Dans ce guide, nous vous racontons tout ce qu'il faut savoir pour gravir le Monte Amaro : les quatre voies d'accès, la difficulté réelle, l'équipement nécessaire, le Bivacco Pelino, la Tavola dei Briganti, et pourquoi cette montagne a une histoire qui dépasse l'alpinisme.
Qu'est-ce que le Monte Amaro
Le Monte Amaro est le sommet principal du massif de la Majella, situé au cœur du Parc National de la Majella. Avec ses 2 793 mètres au-dessus du niveau de la mer, c'est le deuxième point culminant de toute la chaîne apennine, dépassé seulement par le Corno Grande du Gran Sasso d'Italia (2 912 m, distant à vol d'oiseau d'environ 50 km au nord). C'est aussi, après l'Etna en Sicile, le troisième relief le plus élevé de l'Italie centre-méridionale.

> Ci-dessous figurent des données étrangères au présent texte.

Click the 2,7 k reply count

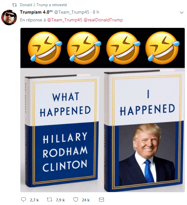click(34, 200)

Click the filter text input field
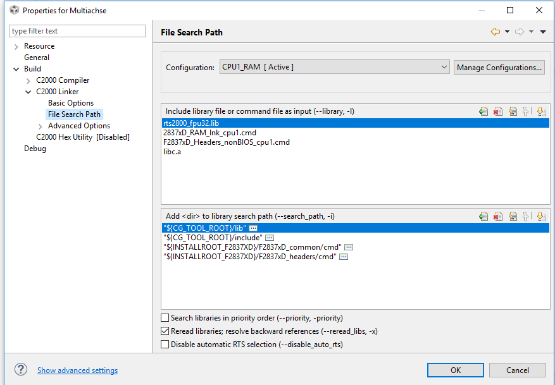click(x=77, y=31)

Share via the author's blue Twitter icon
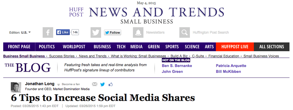click(103, 84)
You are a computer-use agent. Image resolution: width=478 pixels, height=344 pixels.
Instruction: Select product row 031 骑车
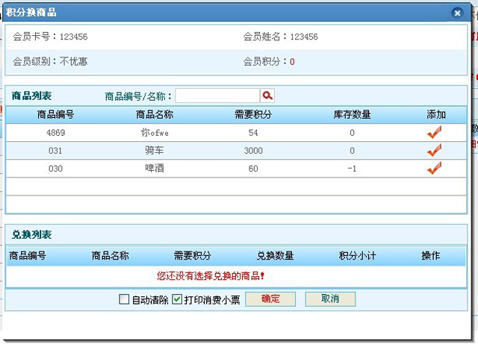tap(155, 151)
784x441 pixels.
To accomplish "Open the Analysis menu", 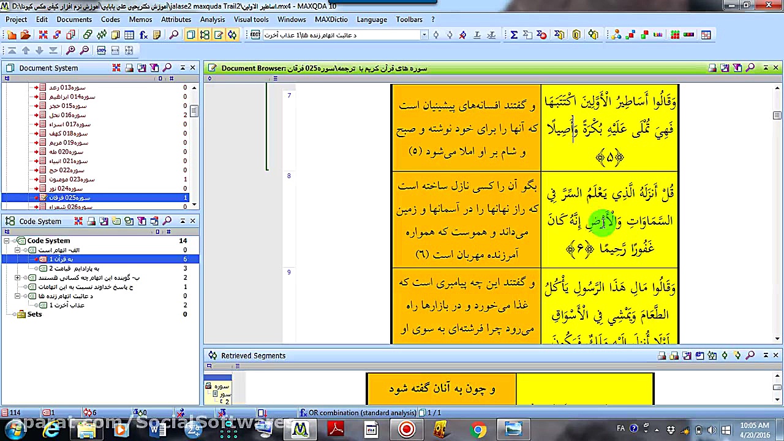I will click(x=213, y=19).
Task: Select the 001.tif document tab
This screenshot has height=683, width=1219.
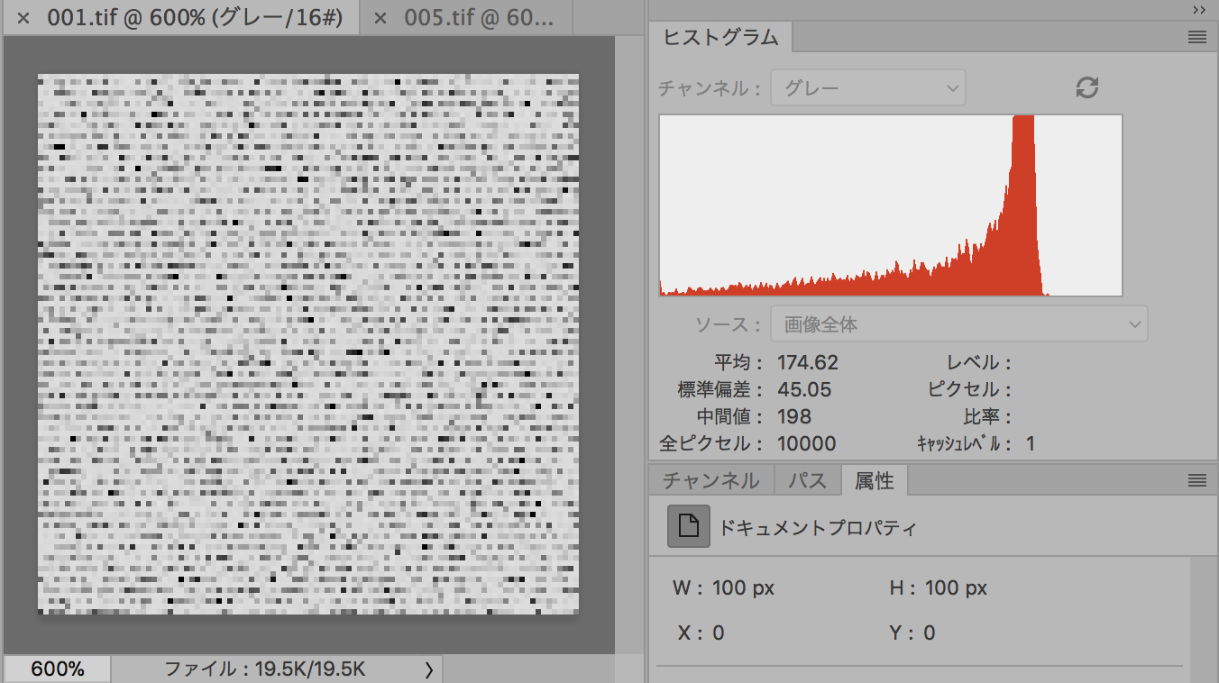Action: click(194, 19)
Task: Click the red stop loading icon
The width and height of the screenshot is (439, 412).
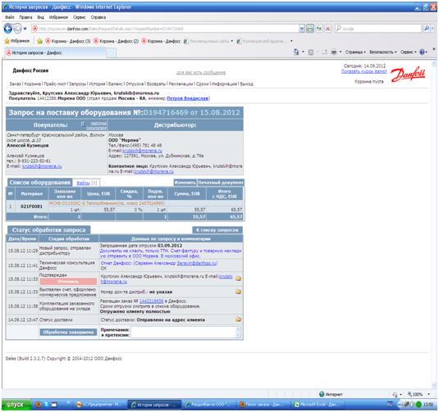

Géographiquement, l'Amaro est le point le plus élevé d'une longue dorsale de haute altitude qui traverse le massif du nord au sud, se maintenant presque constamment au-dessus de 2 500 mètres. 55 % du Parc National de la Majella se trouve au-dessus de 2 000 mètres : une densité de haute altitude unique dans tout l'Apennin.
Le sommet n'est pas une pyramide acérée comme celles des Alpes. C'est un vaste plateau détritique, semblable à une immense colline caillouteuse, avec la croix de sommet en fer soudé et — un peu plus bas — le caractéristique Bivacco Pelino en forme de coupole, de couleur rouge vif, qui ressemble à un module lunaire. C'est un paysage d'«ailleurs» : qui arrive ici pour la première fois se sent plus en Mongolie qu'en Italie centrale.
La montée : quatre voies possibles
Il existe quatre itinéraires principaux pour atteindre le sommet du Monte Amaro, chacun avec ses caractéristiques et ses difficultés propres. Tous requièrent une bonne condition physique, une expérience en randonnée et un équipement adapté.
1. Depuis le Rifugio Bruno Pomilio (voie classique) — la plus accessible
L'itinéraire le plus fréquenté et — relativement parlant — le plus «facile» des quatre. Départ depuis le Rifugio Bruno Pomilio (1 895 m, parfois indiqué à 1 980 m selon les sources), à proximité du Blockhaus et de la station de ski de Passolanciano-Maielletta.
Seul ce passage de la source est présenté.